━━━ Data extracts ━━━

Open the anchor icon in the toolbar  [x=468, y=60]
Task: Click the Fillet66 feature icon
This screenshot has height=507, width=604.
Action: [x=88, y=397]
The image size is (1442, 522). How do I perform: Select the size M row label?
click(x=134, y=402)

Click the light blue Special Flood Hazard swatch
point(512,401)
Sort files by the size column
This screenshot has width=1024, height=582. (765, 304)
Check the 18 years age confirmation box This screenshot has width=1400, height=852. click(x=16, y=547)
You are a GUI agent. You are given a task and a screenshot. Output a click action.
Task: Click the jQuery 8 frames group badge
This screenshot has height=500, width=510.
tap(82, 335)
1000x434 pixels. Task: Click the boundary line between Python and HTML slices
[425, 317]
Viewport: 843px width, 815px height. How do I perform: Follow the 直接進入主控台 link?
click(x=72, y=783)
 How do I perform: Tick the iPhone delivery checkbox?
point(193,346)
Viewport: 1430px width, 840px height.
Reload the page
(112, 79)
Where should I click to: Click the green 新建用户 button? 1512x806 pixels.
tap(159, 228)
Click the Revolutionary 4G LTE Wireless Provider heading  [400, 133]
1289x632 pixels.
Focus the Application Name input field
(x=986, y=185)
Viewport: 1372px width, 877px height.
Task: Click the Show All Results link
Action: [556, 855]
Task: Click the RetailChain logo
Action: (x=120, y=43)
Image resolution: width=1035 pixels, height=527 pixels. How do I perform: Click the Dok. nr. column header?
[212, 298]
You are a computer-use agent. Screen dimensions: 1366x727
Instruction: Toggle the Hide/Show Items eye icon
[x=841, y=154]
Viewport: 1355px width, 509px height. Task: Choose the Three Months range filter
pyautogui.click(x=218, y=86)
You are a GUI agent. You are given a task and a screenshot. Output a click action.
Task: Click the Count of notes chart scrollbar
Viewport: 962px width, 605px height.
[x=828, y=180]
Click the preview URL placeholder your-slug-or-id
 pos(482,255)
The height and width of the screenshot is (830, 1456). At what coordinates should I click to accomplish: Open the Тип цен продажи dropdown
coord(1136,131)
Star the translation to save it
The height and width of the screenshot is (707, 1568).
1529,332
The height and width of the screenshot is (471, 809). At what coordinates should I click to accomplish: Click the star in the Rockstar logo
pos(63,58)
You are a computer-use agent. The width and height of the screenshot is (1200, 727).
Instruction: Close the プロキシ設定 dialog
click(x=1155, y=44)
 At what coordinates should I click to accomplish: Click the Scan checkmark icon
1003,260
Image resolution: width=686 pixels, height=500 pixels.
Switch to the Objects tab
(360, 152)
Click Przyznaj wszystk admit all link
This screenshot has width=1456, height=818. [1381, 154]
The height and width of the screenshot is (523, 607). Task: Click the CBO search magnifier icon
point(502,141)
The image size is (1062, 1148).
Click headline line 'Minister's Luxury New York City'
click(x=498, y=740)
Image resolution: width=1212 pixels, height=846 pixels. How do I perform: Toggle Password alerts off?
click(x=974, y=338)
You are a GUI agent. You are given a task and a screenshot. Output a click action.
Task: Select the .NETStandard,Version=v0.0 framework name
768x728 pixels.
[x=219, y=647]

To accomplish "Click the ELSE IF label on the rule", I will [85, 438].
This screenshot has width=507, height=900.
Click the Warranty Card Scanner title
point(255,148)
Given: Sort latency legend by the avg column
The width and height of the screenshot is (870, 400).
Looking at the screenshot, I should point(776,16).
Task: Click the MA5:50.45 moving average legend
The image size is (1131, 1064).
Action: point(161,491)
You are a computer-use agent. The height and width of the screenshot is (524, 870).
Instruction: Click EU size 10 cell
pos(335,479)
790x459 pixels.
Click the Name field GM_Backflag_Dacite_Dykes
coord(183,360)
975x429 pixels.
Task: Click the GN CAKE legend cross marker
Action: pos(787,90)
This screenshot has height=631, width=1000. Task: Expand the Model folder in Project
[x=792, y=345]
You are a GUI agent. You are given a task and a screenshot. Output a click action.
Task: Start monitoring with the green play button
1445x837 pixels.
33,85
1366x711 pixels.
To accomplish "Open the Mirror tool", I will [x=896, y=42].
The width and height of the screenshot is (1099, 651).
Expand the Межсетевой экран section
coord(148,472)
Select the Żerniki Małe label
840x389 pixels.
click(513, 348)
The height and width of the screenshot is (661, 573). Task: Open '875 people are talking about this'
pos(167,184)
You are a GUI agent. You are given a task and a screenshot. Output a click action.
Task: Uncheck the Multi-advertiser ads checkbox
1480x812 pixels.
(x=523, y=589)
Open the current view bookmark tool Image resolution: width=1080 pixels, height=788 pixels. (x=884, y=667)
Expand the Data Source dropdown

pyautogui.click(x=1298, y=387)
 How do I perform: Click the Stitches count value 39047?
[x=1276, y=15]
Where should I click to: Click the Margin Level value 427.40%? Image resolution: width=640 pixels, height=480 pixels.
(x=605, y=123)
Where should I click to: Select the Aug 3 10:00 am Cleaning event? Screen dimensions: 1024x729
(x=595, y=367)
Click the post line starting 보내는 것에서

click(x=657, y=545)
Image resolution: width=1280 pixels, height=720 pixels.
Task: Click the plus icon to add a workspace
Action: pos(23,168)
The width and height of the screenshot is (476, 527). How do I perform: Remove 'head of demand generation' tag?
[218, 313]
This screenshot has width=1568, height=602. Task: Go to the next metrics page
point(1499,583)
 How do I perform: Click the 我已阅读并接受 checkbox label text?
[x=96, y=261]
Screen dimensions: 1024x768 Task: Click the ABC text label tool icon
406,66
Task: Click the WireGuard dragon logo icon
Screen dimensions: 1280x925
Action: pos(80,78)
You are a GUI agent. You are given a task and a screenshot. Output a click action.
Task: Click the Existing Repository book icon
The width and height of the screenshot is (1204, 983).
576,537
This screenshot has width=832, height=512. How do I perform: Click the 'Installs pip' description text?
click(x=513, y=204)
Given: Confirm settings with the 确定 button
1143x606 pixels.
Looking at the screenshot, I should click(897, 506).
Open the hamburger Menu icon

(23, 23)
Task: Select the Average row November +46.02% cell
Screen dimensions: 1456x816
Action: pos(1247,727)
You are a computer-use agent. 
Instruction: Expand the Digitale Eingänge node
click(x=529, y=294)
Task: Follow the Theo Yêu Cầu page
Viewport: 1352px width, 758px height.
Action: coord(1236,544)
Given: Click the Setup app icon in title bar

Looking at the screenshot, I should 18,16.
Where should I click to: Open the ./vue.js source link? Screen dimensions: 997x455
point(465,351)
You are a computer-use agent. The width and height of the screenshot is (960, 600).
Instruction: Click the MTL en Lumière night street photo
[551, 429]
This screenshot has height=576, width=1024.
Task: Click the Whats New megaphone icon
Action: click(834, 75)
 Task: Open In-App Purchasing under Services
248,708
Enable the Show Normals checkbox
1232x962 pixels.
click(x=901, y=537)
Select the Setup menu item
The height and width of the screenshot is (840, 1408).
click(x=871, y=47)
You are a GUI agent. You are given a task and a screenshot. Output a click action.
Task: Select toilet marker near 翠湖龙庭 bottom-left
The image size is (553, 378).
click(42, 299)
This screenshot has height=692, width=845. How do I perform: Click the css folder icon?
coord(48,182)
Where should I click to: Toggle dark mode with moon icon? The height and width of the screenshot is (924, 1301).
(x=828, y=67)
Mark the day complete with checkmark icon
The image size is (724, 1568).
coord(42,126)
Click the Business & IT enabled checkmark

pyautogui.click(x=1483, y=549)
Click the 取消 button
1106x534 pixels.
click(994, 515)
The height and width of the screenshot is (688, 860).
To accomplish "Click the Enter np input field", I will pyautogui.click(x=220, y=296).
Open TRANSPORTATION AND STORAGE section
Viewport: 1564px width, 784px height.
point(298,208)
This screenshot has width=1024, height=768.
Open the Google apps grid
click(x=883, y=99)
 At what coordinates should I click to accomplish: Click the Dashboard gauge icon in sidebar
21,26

━━━

Goal of the exercise: Transcribe the lines above between the line holding "Click the post line starting 보내는 것에서" and the line holding "is (960, 600).", inclusive, exactly as they stand and with nothing added.

Your response:
Click the post line starting 보내는 것에서

click(x=657, y=545)
Image resolution: width=1280 pixels, height=720 pixels.
Task: Click the plus icon to add a workspace
Action: pos(23,168)
The width and height of the screenshot is (476, 527). How do I perform: Remove 'head of demand generation' tag?
[218, 313]
This screenshot has width=1568, height=602. Task: Go to the next metrics page
point(1499,583)
 How do I perform: Click the 我已阅读并接受 checkbox label text?
[x=96, y=261]
Screen dimensions: 1024x768 Task: Click the ABC text label tool icon
406,66
Task: Click the WireGuard dragon logo icon
Screen dimensions: 1280x925
Action: pos(80,78)
You are a GUI agent. You are given a task and a screenshot. Output a click action.
Task: Click the Existing Repository book icon
The width and height of the screenshot is (1204, 983).
576,537
This screenshot has width=832, height=512. How do I perform: Click the 'Installs pip' description text?
click(x=513, y=204)
Given: Confirm settings with the 确定 button
1143x606 pixels.
Looking at the screenshot, I should click(897, 506).
Open the hamburger Menu icon

(23, 23)
Task: Select the Average row November +46.02% cell
Screen dimensions: 1456x816
Action: pos(1247,727)
You are a computer-use agent. 
Instruction: Expand the Digitale Eingänge node
click(x=529, y=294)
Task: Follow the Theo Yêu Cầu page
Viewport: 1352px width, 758px height.
Action: coord(1236,544)
Given: Click the Setup app icon in title bar

Looking at the screenshot, I should 18,16.
Where should I click to: Open the ./vue.js source link? Screen dimensions: 997x455
point(465,351)
You are a computer-use agent. The width and height of the screenshot is (960, 600).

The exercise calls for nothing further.